Jock Tax

Posted on March 07, 2017

The everyday American will mostly file state income taxes in the states where they reside. Professional athletes have an added liability, the “jock tax.” The jock tax is imposed against visitors to a city or state who earn money in that jurisdiction. Professional athletes are an easy target for this type of tax because their salaries, bonuses, and schedules are all public knowledge. The state can compute and collect the tax without spending a substantial amount of time and effort.

The modern jock tax came into effect following the 1991 NBA Finals between the Los Angeles Lakers and the Chicago Bulls. The state of California imposed the jock tax on the earnings of the Chicago Bulls players, coaches, trainers, and other staff who made the trip. Illinois quickly retaliated with its own jock tax, commonly known to Chicago folk as, “Michael Jordan’s Revenge.” The Illinois jock tax law states, “If you tax us we’ll tax you right back.” Now 21 states and 8 municipalities have jock taxes. California to date has the highest version of the jock tax at 13.3%, and in 2013 the state collected $229.2 million in tax revenues from visiting professional teams. 

In Tennessee, instead of a certain percentage of salary the state would charge a jock tax of $2,500 per game for up to three games. Those millions in tax dollars were used to fund the state’s two arenas in Nashville and Memphis. The NBA eventually sued the state claiming that dozens of players owed more in taxes than they had earned while playing. A settlement was agreed upon in 2014, and the city of Memphis has paid out over $2.38 million of the jock tax that was collected since 2009. Now Tennessee has put an end to the jock tax, and the 2016-2017 season is the first season in which NBA players will not be subject to a tax while playing in Tennessee.

There is no jock tax in Florida, Washington, Washington DC, Tennessee, and Texas. This past February, the nation’s most watched sporting event, the Super Bowl was held in Houston, Texas between the New England Patriots and the Atlanta Falcons. That gave thousands of reasons for players and staff on both teams to celebrate their achievements of reaching this illustrious game. Players on the winning team earn close to $110,000 per player along with their Super Bowl ring valued at $20-25k while those on the losing side each get $53,000. Compared to the 2016 Super Bowl in California, the winners had to pay up roughly $17,000 each in tax dollars while the losers paid about $7,000.

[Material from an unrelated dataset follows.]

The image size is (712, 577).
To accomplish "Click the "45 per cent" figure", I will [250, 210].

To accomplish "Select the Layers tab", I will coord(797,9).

When you see a new NFL or NBA player has signed a multi-million dollar contract just know that he will be filing taxes in 15-20 different states each year. This forces athletes to hire accountants to handle their taxes. Imagine being an equipment manager or scout who does not make much more than the national median income and having the burden of filing all those income tax returns without having the extra finances to hire professional help. The Tax Foundation states, “This tax hits many people who may not be able to easily absorb the substantial compliance costs associated with the tax.”

Allyn Contributor:  Ethan Piazza

Tips for the Taxpayer

Stay up-to-date with the latest state and local tax rates. Make sure you are checking for any obscure tax laws that may apply to you or your company. You are responsible for paying taxes in all states where income was received. In an audit, the taxpayer will be responsible for the correct tax amount. Stay current with your state, county, and city legislation.